Would you retype every line below without changing anything?

──────── Data in this exercise

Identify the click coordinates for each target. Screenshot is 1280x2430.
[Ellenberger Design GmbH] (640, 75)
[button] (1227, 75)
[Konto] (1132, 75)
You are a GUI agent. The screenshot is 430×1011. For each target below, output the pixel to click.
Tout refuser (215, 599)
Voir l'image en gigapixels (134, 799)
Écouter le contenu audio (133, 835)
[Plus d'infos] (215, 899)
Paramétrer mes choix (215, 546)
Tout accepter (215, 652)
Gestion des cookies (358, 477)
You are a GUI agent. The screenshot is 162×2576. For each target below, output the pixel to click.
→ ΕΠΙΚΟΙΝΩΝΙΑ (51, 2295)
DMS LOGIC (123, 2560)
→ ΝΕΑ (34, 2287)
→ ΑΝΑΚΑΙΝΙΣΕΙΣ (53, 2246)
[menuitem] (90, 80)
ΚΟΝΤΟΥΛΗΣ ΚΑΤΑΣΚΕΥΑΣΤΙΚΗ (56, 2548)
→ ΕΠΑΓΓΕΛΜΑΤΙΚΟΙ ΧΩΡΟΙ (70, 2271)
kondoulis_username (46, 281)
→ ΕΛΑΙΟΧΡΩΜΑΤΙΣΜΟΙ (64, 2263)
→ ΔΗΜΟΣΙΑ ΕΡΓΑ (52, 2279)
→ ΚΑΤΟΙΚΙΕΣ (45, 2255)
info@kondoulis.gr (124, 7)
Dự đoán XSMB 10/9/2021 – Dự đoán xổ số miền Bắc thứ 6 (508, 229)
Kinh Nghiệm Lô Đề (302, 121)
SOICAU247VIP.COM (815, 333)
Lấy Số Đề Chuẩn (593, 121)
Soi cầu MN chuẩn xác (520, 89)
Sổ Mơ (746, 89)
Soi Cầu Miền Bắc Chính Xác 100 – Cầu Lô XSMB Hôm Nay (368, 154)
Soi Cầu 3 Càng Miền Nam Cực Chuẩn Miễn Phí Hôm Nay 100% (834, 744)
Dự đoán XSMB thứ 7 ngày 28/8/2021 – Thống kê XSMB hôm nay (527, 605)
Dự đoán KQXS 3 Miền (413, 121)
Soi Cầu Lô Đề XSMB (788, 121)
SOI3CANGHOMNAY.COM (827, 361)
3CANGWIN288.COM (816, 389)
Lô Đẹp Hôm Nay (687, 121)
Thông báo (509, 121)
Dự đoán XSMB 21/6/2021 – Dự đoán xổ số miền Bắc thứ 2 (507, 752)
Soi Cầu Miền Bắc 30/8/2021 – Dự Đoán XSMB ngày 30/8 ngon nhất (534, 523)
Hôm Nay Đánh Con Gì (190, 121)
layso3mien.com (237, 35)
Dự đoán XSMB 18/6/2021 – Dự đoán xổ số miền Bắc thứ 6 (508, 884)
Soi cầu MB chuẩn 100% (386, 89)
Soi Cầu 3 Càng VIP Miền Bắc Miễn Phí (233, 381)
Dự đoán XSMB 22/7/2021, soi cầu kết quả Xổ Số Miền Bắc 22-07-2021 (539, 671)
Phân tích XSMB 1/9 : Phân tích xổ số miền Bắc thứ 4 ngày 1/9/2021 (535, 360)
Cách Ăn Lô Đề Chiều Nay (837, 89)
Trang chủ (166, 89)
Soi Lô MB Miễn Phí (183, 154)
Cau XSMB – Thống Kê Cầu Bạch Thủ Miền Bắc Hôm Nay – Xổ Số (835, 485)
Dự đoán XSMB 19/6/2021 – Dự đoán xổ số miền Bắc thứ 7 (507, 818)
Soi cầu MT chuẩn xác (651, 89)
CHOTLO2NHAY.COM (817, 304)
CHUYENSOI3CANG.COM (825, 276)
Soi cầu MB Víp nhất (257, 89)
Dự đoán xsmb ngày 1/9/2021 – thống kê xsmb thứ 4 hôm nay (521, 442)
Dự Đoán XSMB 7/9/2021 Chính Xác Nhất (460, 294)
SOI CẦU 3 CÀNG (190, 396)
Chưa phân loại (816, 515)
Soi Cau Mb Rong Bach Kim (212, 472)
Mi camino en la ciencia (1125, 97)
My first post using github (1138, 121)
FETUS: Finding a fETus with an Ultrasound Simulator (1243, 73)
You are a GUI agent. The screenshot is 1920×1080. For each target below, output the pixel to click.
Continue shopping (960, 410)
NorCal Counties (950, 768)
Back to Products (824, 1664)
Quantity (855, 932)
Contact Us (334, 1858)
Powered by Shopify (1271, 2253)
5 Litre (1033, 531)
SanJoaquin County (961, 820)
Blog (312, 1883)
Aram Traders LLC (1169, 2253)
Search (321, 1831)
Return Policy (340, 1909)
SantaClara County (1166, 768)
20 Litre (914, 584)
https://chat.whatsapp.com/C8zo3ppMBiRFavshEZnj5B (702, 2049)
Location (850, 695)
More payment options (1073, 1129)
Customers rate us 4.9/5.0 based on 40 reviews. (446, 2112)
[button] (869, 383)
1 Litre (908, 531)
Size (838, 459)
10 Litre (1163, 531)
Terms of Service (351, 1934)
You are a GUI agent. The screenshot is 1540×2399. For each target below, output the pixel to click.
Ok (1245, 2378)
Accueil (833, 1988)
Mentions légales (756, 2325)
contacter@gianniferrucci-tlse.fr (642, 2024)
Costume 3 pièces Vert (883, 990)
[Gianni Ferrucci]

────────────────

**Answer space:**
Identify the click coordinates for each target. Screenshot is 1280x2430.
[Ellenberger Design GmbH] (640, 75)
[button] (1227, 75)
[Konto] (1132, 75)
You are a GUI agent. The screenshot is 430×1011. For each target below, output the pixel to click.
Tout refuser (215, 599)
Voir l'image en gigapixels (134, 799)
Écouter le contenu audio (133, 835)
[Plus d'infos] (215, 899)
Paramétrer mes choix (215, 546)
Tout accepter (215, 652)
Gestion des cookies (358, 477)
You are a GUI agent. The screenshot is 162×2576. For each target below, output the pixel to click.
→ ΕΠΙΚΟΙΝΩΝΙΑ (51, 2295)
DMS LOGIC (123, 2560)
→ ΝΕΑ (34, 2287)
→ ΑΝΑΚΑΙΝΙΣΕΙΣ (53, 2246)
[menuitem] (90, 80)
ΚΟΝΤΟΥΛΗΣ ΚΑΤΑΣΚΕΥΑΣΤΙΚΗ (56, 2548)
→ ΕΠΑΓΓΕΛΜΑΤΙΚΟΙ ΧΩΡΟΙ (70, 2271)
kondoulis_username (46, 281)
→ ΕΛΑΙΟΧΡΩΜΑΤΙΣΜΟΙ (64, 2263)
→ ΔΗΜΟΣΙΑ ΕΡΓΑ (52, 2279)
→ ΚΑΤΟΙΚΙΕΣ (45, 2255)
info@kondoulis.gr (124, 7)
Dự đoán XSMB 10/9/2021 – Dự đoán xổ số miền Bắc thứ 6 (508, 229)
Kinh Nghiệm Lô Đề (302, 121)
SOICAU247VIP.COM (815, 333)
Lấy Số Đề Chuẩn (593, 121)
Soi cầu MN chuẩn xác (520, 89)
Sổ Mơ (746, 89)
Soi Cầu Miền Bắc Chính Xác 100 – Cầu Lô XSMB Hôm Nay (368, 154)
Soi Cầu 3 Càng Miền Nam Cực Chuẩn Miễn Phí Hôm Nay 100% (834, 744)
Dự đoán XSMB thứ 7 ngày 28/8/2021 – Thống kê XSMB hôm nay (527, 605)
Dự đoán KQXS 3 Miền (413, 121)
Soi Cầu Lô Đề XSMB (788, 121)
SOI3CANGHOMNAY.COM (827, 361)
3CANGWIN288.COM (816, 389)
Lô Đẹp Hôm Nay (687, 121)
Thông báo (509, 121)
Dự đoán XSMB 21/6/2021 – Dự đoán xổ số miền Bắc thứ 2 (507, 752)
Soi Cầu Miền Bắc 30/8/2021 – Dự Đoán XSMB ngày 30/8 ngon nhất (534, 523)
Hôm Nay Đánh Con Gì (190, 121)
layso3mien.com (237, 35)
Dự đoán XSMB 18/6/2021 – Dự đoán xổ số miền Bắc thứ 6 (508, 884)
Soi cầu MB chuẩn 100% (386, 89)
Soi Cầu 3 Càng VIP Miền Bắc Miễn Phí (233, 381)
Dự đoán XSMB 22/7/2021, soi cầu kết quả Xổ Số Miền Bắc 22-07-2021 (539, 671)
Phân tích XSMB 1/9 : Phân tích xổ số miền Bắc thứ 4 ngày 1/9/2021 (535, 360)
Cách Ăn Lô Đề Chiều Nay (837, 89)
Trang chủ (166, 89)
Soi Lô MB Miễn Phí (183, 154)
Cau XSMB – Thống Kê Cầu Bạch Thủ Miền Bắc Hôm Nay – Xổ Số (835, 485)
Dự đoán XSMB 19/6/2021 – Dự đoán xổ số miền Bắc thứ 7 (507, 818)
Soi cầu MT chuẩn xác (651, 89)
CHOTLO2NHAY.COM (817, 304)
CHUYENSOI3CANG.COM (825, 276)
Soi cầu MB Víp nhất (257, 89)
Dự đoán xsmb ngày 1/9/2021 – thống kê xsmb thứ 4 hôm nay (521, 442)
Dự Đoán XSMB 7/9/2021 Chính Xác Nhất (460, 294)
SOI CẦU 3 CÀNG (190, 396)
Chưa phân loại (816, 515)
Soi Cau Mb Rong Bach Kim (212, 472)
Mi camino en la ciencia (1125, 97)
My first post using github (1138, 121)
FETUS: Finding a fETus with an Ultrasound Simulator (1243, 73)
You are a GUI agent. The screenshot is 1920×1080. For each target below, output the pixel to click.
Continue shopping (960, 410)
NorCal Counties (950, 768)
Back to Products (824, 1664)
Quantity (855, 932)
Contact Us (334, 1858)
Powered by Shopify (1271, 2253)
5 Litre (1033, 531)
SanJoaquin County (961, 820)
Blog (312, 1883)
Aram Traders LLC (1169, 2253)
Search (321, 1831)
Return Policy (340, 1909)
SantaClara County (1166, 768)
20 Litre (914, 584)
https://chat.whatsapp.com/C8zo3ppMBiRFavshEZnj5B (702, 2049)
Location (850, 695)
More payment options (1073, 1129)
Customers rate us 4.9/5.0 based on 40 reviews. (446, 2112)
[button] (869, 383)
1 Litre (908, 531)
Size (838, 459)
10 Litre (1163, 531)
Terms of Service (351, 1934)
You are a GUI agent. The screenshot is 1540×2399. For each target below, output the pixel to click.
Ok (1245, 2378)
Accueil (833, 1988)
Mentions légales (756, 2325)
contacter@gianniferrucci-tlse.fr (642, 2024)
Costume 3 pièces Vert (883, 990)
[Gianni Ferrucci]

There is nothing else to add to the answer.